Stated problem: Rewrite the items below with every "Seleziona" swapped for "Scegli", keeping everything else the same.

########################################

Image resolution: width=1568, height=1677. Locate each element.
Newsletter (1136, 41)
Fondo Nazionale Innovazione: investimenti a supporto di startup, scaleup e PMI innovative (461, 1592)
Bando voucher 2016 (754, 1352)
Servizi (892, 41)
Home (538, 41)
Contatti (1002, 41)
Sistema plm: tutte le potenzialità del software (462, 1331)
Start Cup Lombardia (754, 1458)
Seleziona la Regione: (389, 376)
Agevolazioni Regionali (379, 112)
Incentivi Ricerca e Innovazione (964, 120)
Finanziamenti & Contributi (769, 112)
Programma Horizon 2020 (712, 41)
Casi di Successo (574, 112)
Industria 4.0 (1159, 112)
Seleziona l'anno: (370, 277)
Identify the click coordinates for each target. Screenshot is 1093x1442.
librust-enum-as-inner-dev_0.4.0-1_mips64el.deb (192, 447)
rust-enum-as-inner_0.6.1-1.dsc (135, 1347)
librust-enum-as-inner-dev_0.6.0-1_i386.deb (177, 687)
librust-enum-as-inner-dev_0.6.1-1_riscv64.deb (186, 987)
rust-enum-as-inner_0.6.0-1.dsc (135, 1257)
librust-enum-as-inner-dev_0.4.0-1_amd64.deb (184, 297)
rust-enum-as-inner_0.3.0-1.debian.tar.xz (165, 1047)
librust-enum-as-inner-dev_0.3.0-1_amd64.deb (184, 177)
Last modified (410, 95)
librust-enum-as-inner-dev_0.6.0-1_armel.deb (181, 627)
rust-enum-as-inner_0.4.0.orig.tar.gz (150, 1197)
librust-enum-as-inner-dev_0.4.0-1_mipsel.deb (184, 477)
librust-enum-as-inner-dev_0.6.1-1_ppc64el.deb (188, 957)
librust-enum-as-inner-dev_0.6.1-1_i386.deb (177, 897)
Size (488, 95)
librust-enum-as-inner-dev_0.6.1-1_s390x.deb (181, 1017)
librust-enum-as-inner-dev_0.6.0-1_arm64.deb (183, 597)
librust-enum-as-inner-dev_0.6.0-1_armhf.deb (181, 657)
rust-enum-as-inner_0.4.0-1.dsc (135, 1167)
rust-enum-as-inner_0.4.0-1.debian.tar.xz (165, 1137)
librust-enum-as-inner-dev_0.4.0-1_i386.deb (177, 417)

########################################

The output:
Image resolution: width=1568, height=1677. Locate each element.
Newsletter (1136, 41)
Fondo Nazionale Innovazione: investimenti a supporto di startup, scaleup e PMI innovative (461, 1592)
Bando voucher 2016 (754, 1352)
Servizi (892, 41)
Home (538, 41)
Contatti (1002, 41)
Sistema plm: tutte le potenzialità del software (462, 1331)
Start Cup Lombardia (754, 1458)
Scegli la Regione: (389, 376)
Agevolazioni Regionali (379, 112)
Incentivi Ricerca e Innovazione (964, 120)
Finanziamenti & Contributi (769, 112)
Programma Horizon 2020 (712, 41)
Casi di Successo (574, 112)
Industria 4.0 (1159, 112)
Scegli l'anno: (370, 277)
Identify the click coordinates for each target. Screenshot is 1093x1442.
librust-enum-as-inner-dev_0.4.0-1_mips64el.deb (192, 447)
rust-enum-as-inner_0.6.1-1.dsc (135, 1347)
librust-enum-as-inner-dev_0.6.0-1_i386.deb (177, 687)
librust-enum-as-inner-dev_0.6.1-1_riscv64.deb (186, 987)
rust-enum-as-inner_0.6.0-1.dsc (135, 1257)
librust-enum-as-inner-dev_0.4.0-1_amd64.deb (184, 297)
rust-enum-as-inner_0.3.0-1.debian.tar.xz (165, 1047)
librust-enum-as-inner-dev_0.3.0-1_amd64.deb (184, 177)
Last modified (410, 95)
librust-enum-as-inner-dev_0.6.0-1_armel.deb (181, 627)
rust-enum-as-inner_0.4.0.orig.tar.gz (150, 1197)
librust-enum-as-inner-dev_0.4.0-1_mipsel.deb (184, 477)
librust-enum-as-inner-dev_0.6.1-1_ppc64el.deb (188, 957)
librust-enum-as-inner-dev_0.6.1-1_i386.deb (177, 897)
Size (488, 95)
librust-enum-as-inner-dev_0.6.1-1_s390x.deb (181, 1017)
librust-enum-as-inner-dev_0.6.0-1_arm64.deb (183, 597)
librust-enum-as-inner-dev_0.6.0-1_armhf.deb (181, 657)
rust-enum-as-inner_0.4.0-1.dsc (135, 1167)
rust-enum-as-inner_0.4.0-1.debian.tar.xz (165, 1137)
librust-enum-as-inner-dev_0.4.0-1_i386.deb (177, 417)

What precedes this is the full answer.